SHORT TASK – Copy every one of the entries below word for word, leaving out the pictures.

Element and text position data
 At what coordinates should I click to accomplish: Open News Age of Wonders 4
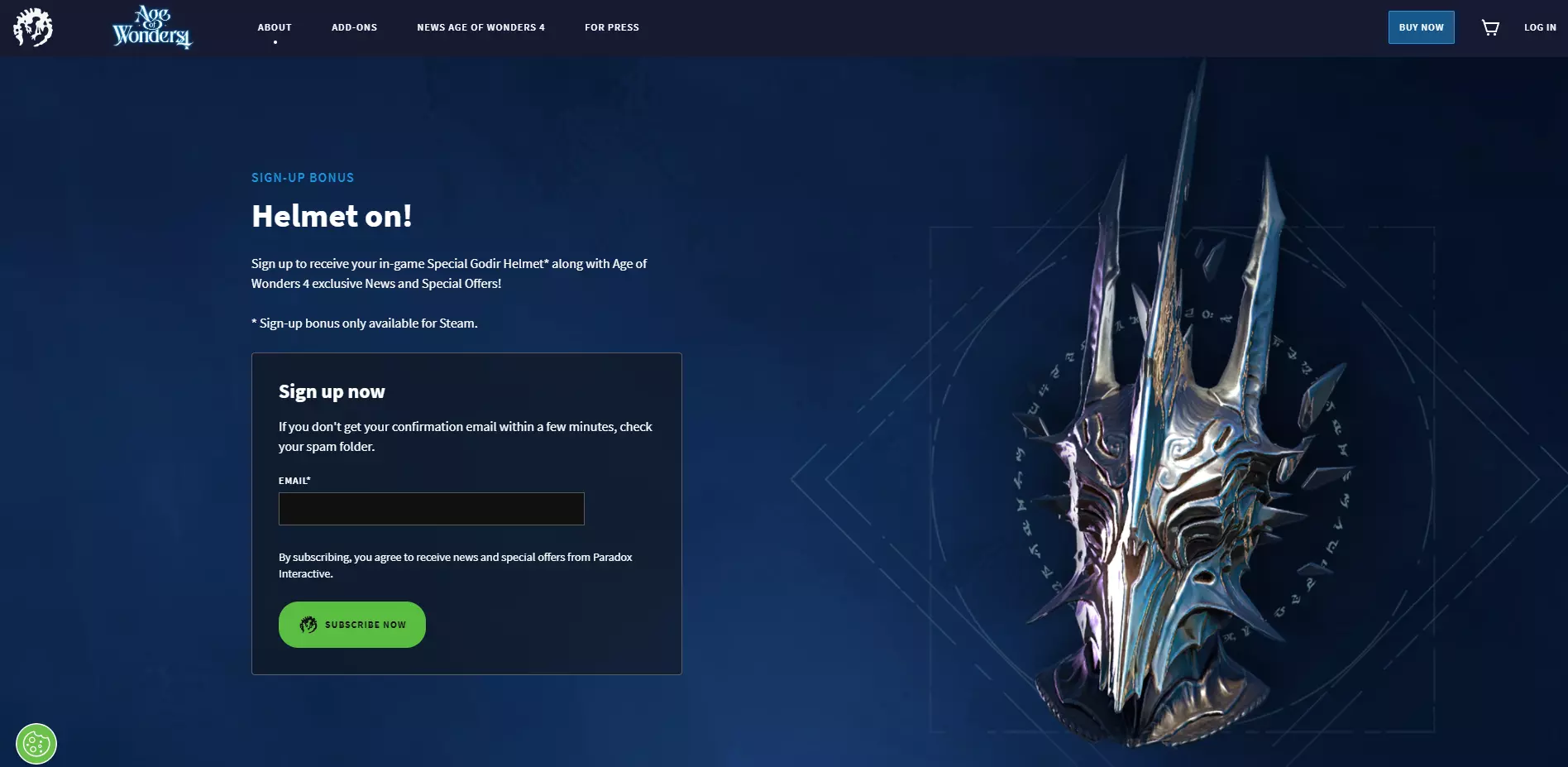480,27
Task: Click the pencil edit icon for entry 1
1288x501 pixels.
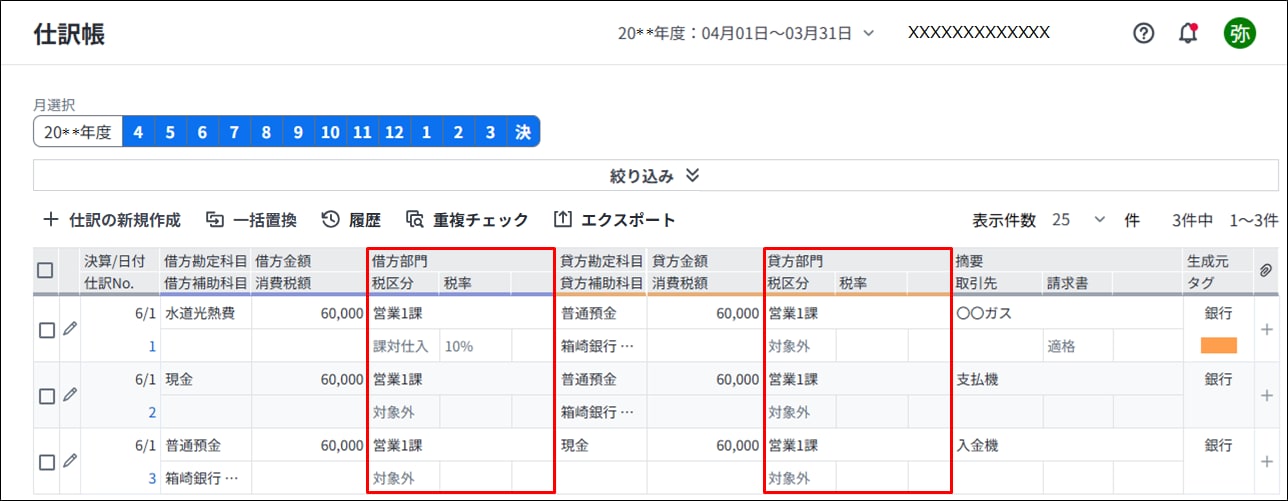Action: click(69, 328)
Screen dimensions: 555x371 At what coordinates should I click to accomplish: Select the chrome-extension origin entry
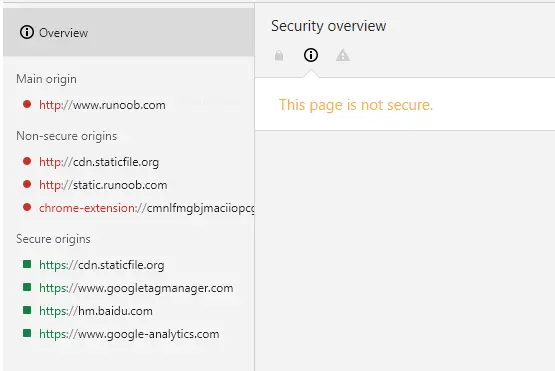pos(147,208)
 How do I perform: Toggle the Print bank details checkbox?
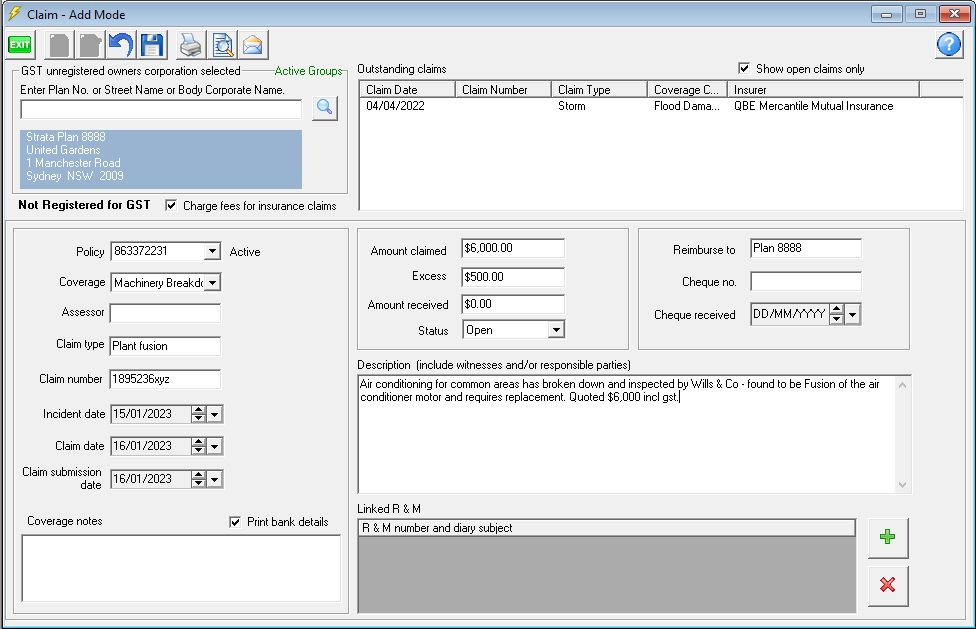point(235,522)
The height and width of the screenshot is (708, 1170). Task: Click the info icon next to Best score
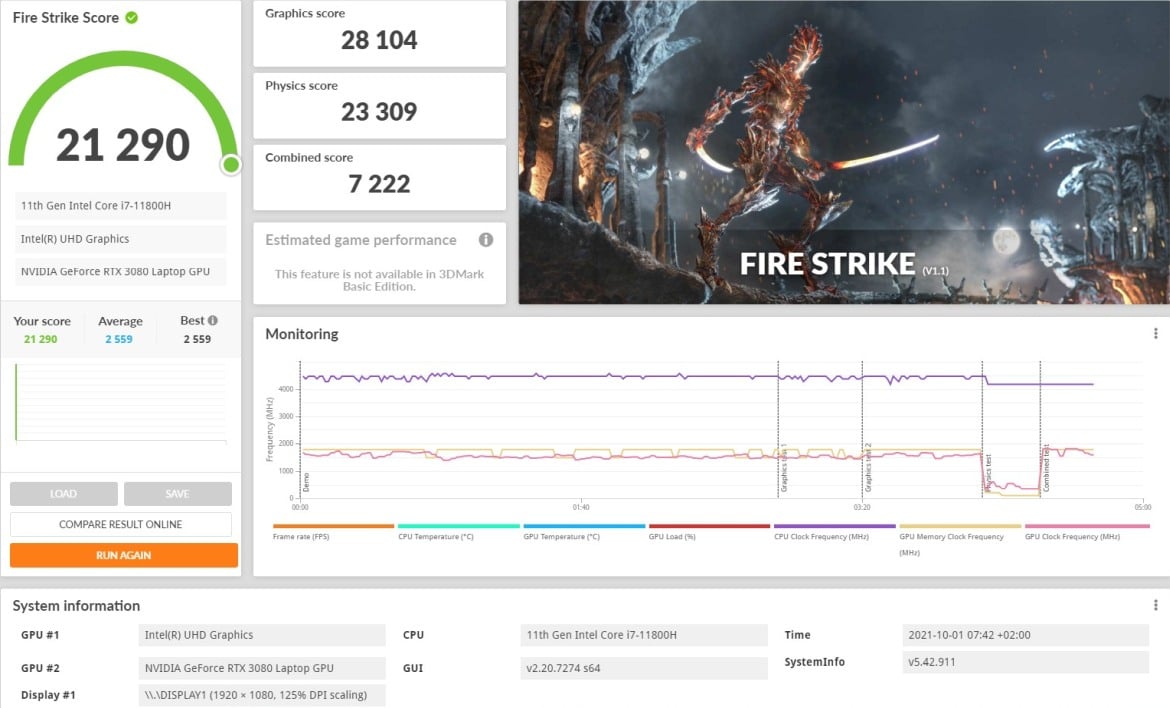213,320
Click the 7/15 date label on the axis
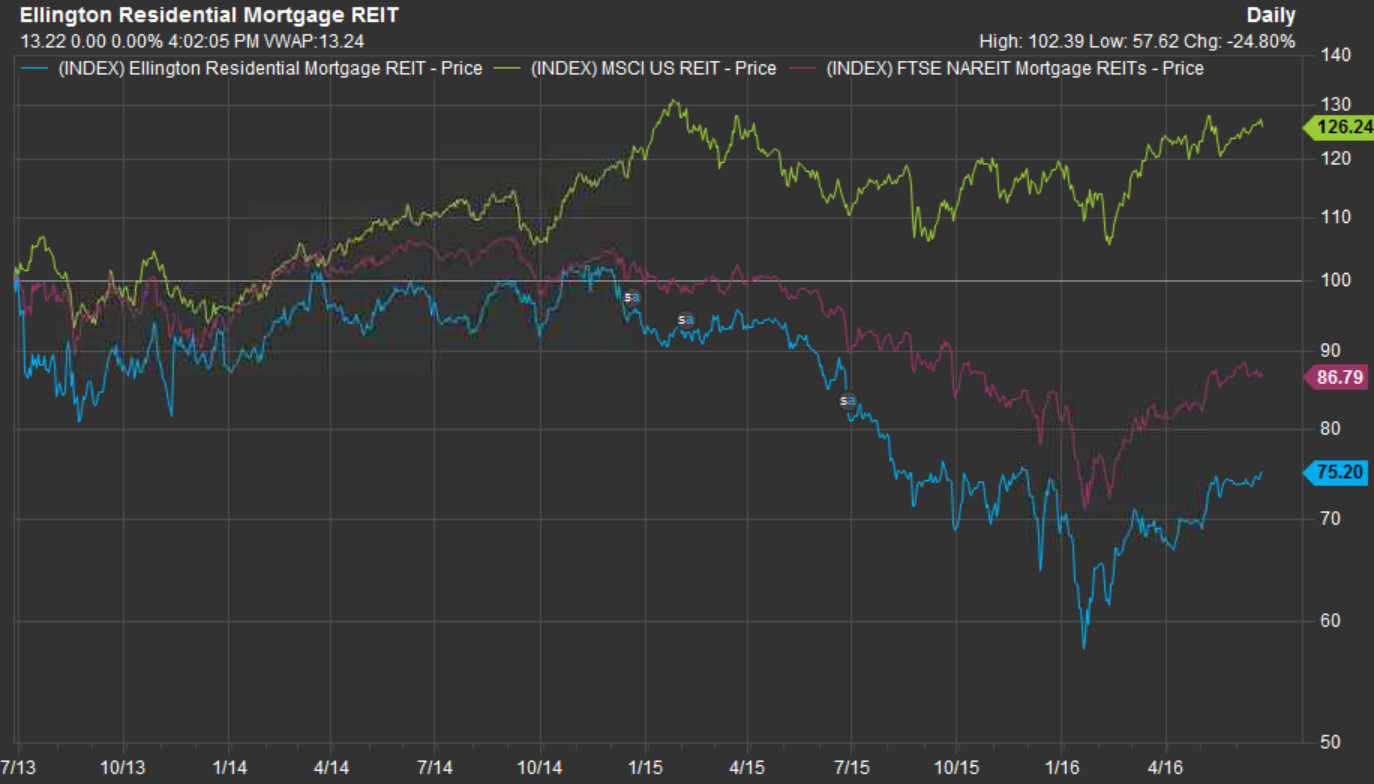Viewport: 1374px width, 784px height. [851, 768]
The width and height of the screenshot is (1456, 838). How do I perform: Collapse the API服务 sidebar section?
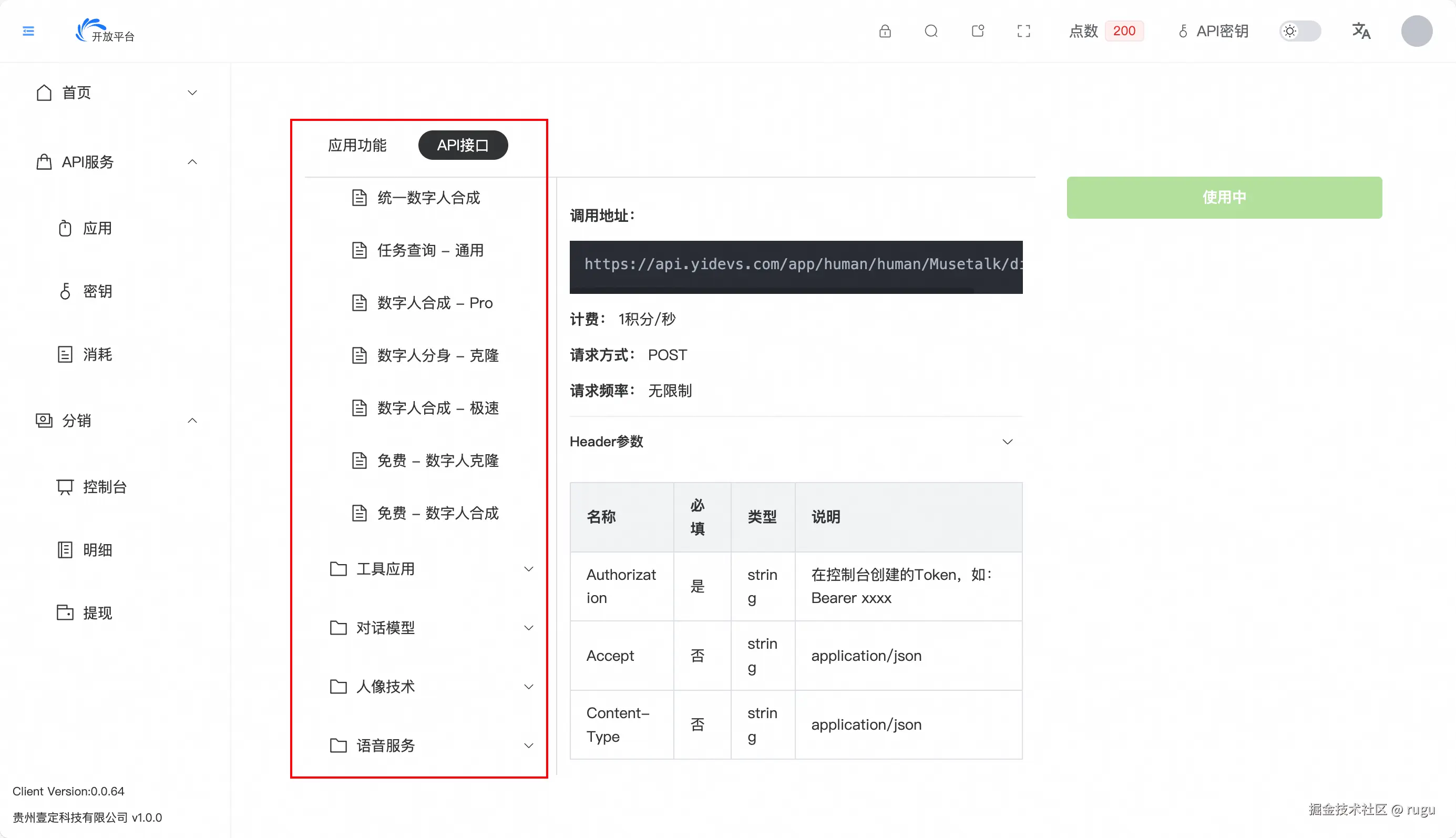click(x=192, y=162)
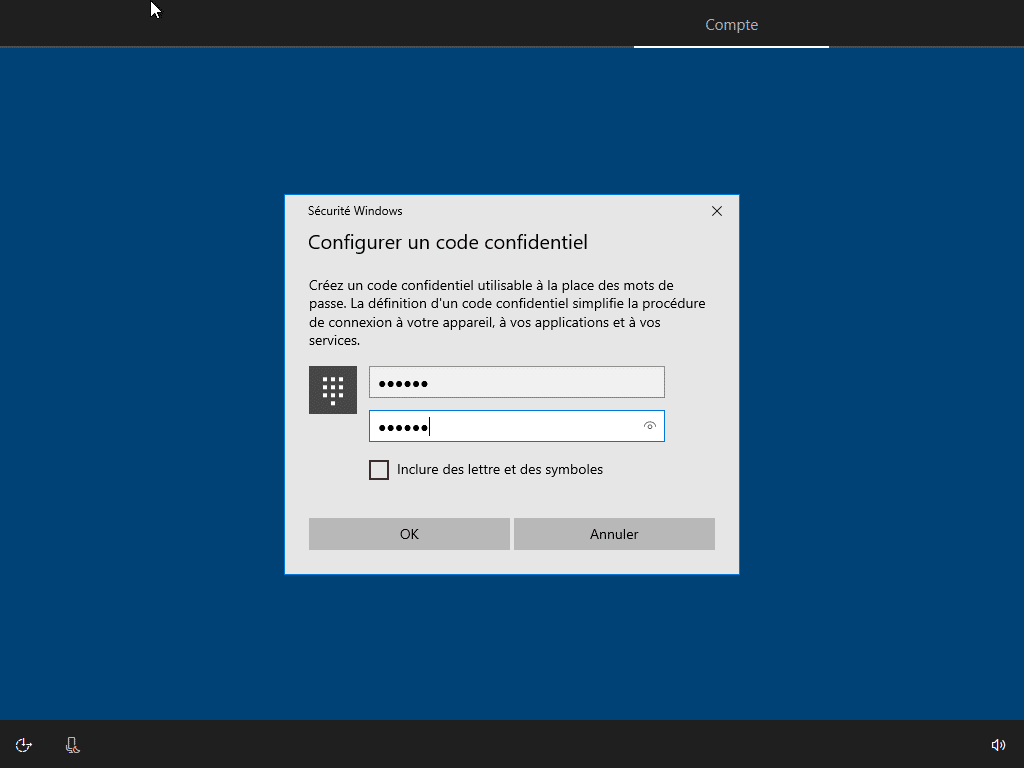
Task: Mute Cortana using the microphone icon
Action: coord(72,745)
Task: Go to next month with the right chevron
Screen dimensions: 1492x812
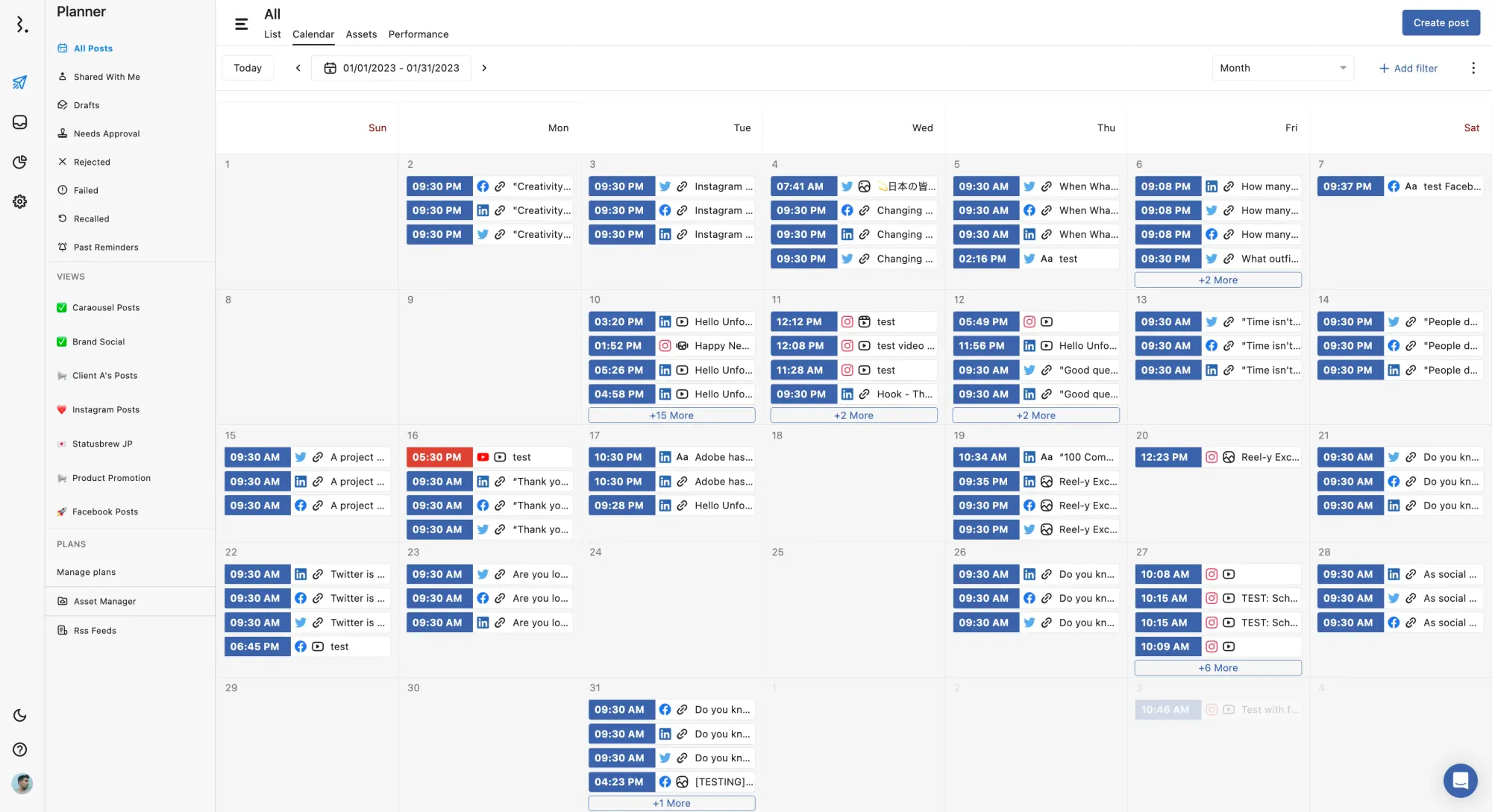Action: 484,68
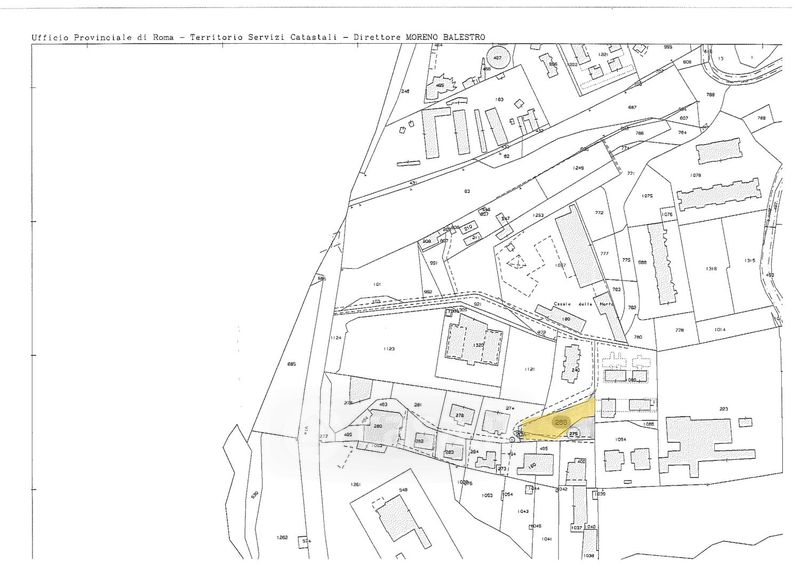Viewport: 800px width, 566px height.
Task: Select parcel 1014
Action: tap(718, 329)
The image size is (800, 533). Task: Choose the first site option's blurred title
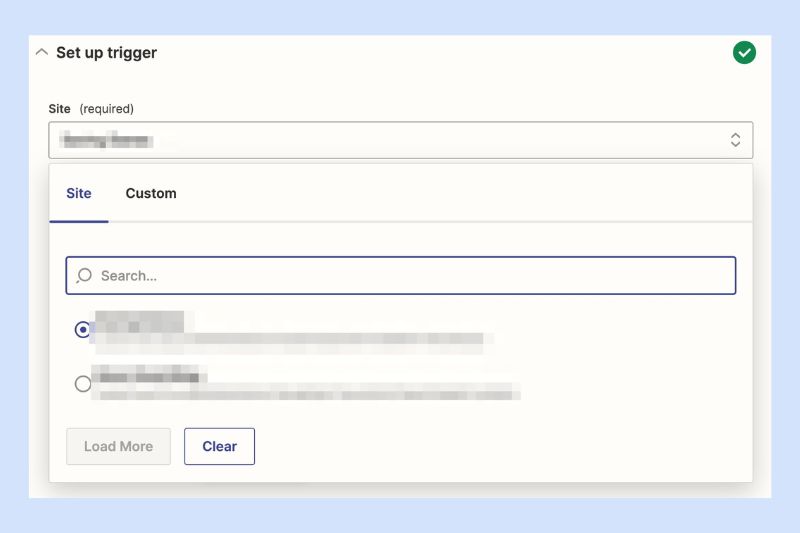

EXERCISE OUTPUT –
 At what coordinates should I click to accomplish: Open News Age of Wonders 4
480,27
Task: Click the pencil edit icon for entry 1
1288x501 pixels.
Action: click(69, 328)
Screen dimensions: 555x371 At what coordinates should I click to accomplish: Select the chrome-extension origin entry
pos(147,208)
 How do I perform: Toggle the Print bank details checkbox?
point(235,522)
The height and width of the screenshot is (708, 1170). Task: Click the info icon next to Best score
213,320
Click the 7/15 date label on the axis
Viewport: 1374px width, 784px height. [851, 768]
The width and height of the screenshot is (1456, 838). How do I perform: Collapse the API服务 sidebar section?
click(x=192, y=162)
Task: Mute Cortana using the microphone icon
Action: coord(72,745)
Task: Go to next month with the right chevron
Screen dimensions: 1492x812
Action: 484,68
Viewport: 800px width, 566px height.
Task: Select parcel 1014
Action: tap(718, 329)
The image size is (800, 533). Task: Choose the first site option's blurred title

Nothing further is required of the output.